The study’s scope is vast. The collaborators looked at any deaths directly attributed to or associated with AMR from 204 countries and territories, many of which had not ever had estimates for AMR deaths. They also looked at 23 pathogens known to resist drugs, as well as 88 combinations of drug-specific resistant pathogens, like Methicillin-resistant Staphylococcus aureus (MRSA).

The researchers scoured available data sources, collecting “data from systematic literature reviews, hospital systems, surveillance systems, and other sources, covering 471 million individual records or isolates and 7,585 study-location-years.” They then used a statistical model to estimate total AMR burdens for every location.

Besides the topline numbers, researchers found which regions have the highest number of AMR deaths and also the specific bacteria with resistance that kill the most people. Sub-Saharan Africa had the most AMR deaths in 2019, with 23.7 per 100,000 people directly attributed to resistance. South Asia, which includes India, has the second-most at 21.5 deaths per 100,000 in population. They could attribute, or associate, most deaths to six resistant strains of bacteria, which accounted for 929,000 of the 1.27 million AMR deaths and 3.57 million of the 4.95 million associated deaths. Drug-resistant E. coliStaphylococcus aureus (MRSA), and two strains of pneumonia topped the list.

The Lancet study accounted for secondary AMR infections, which partly explains why it found a larger AMR burden than previous studies. 

People with injuries or diseases can wind up getting an infection — unrelated to their original malady — during or after medical treatment. This is known as a secondary infection. Surgeries to remove cancerous cells, replace knees, give birth, or really any operation could result in a secondary bacterial or fungal infection which can have resistance against common antimicrobial drugs. Those resistant infections can be deadly, but death certificates may not report them as the underlying cause of death.
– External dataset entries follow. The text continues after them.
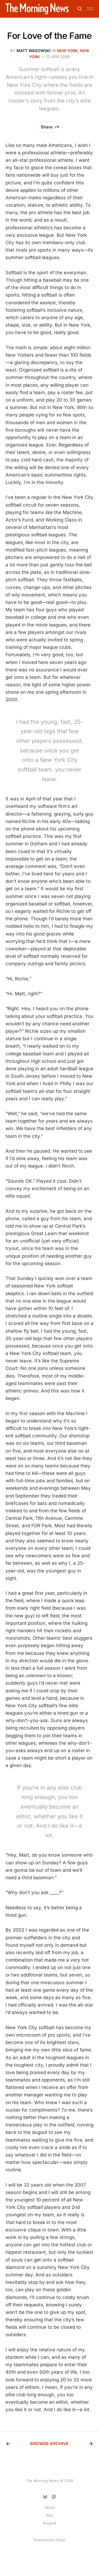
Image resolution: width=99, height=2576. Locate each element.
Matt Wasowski (33, 50)
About (50, 2507)
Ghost (60, 2540)
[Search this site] (80, 9)
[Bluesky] (45, 2497)
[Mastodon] (54, 2497)
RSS (49, 2515)
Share (47, 127)
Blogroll (49, 2523)
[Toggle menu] (90, 9)
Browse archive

Instead, these deaths are typically attributed to the malady that initially brought the patient to the hospital, underrepresenting the real burden of AMR.
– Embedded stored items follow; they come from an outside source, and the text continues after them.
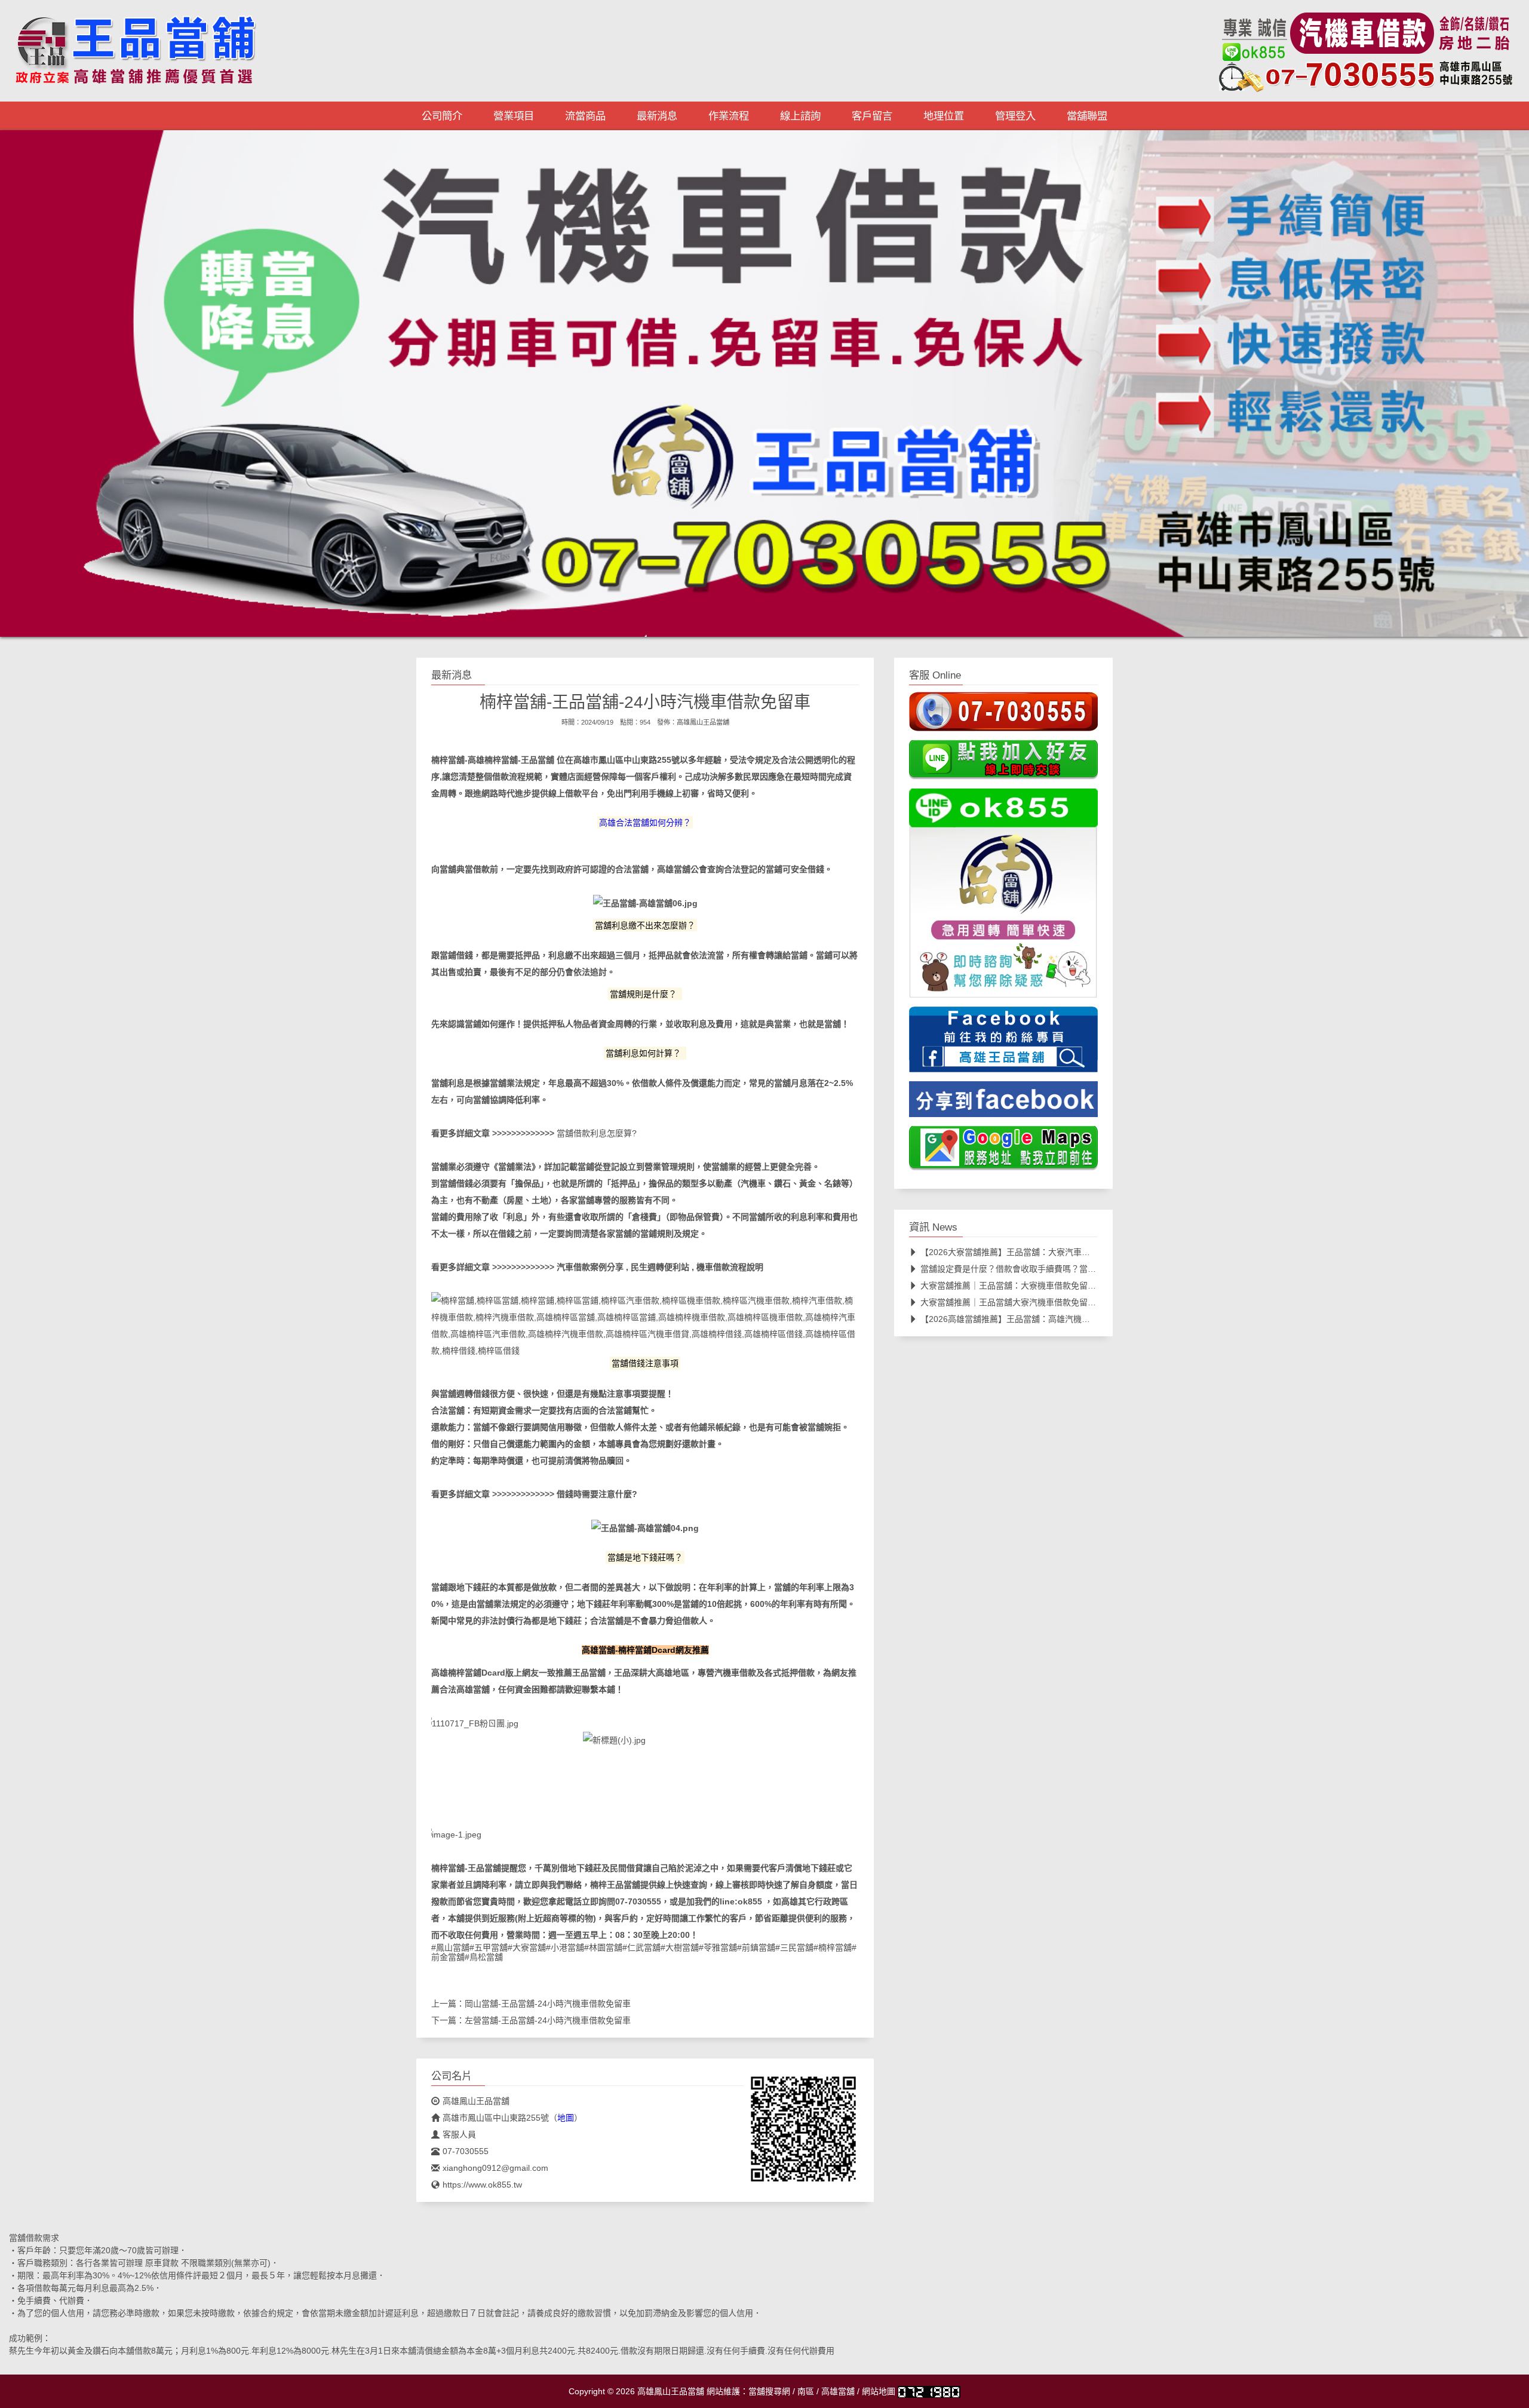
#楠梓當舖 (832, 1947)
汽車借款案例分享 (590, 1267)
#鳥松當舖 (484, 1957)
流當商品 (585, 116)
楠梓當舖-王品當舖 (519, 760)
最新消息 (657, 116)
To account for secondary infections, the researchers counted any death where the underlying cause was infectious, or where sepsis — an organ failure due to an infection — was “the pathway to death” in cases of injury or non-communicable disease.

The Lancet statistical analysis sheds light on the issue on a previously uncharted global scale. The estimates for Sub-Saharan Africa, South Asia, Central Europe, Eastern Europe, and Central Asia — the regions with the most AMR deaths per capita — help put the scope of the crisis into perspective. And knowing which specific drug-resistant strains are the deadliest will help scientists more effectively combat AMR.

Compare The Lancet numbers to previous reckonings. The World Bank’s most recent global estimate puts AMR deaths at 700,000. Researchers at Washington University in St. Louis put the yearly U.S. death toll at 162,000, while the CDC directly attributed 35,000 annual deaths to AMR in the United States.

It’s understandable that these previous estimates undercounted AMR fatalities. But when accounting for new data sources and secondary infections, The Lancet analysis puts hard numbers to an intuition most close observers of the AMR crisis already know — superbugs are everywhere and killing more people than ever. Left unchecked, the global death toll from AMR could reach 10 million per year by 2050.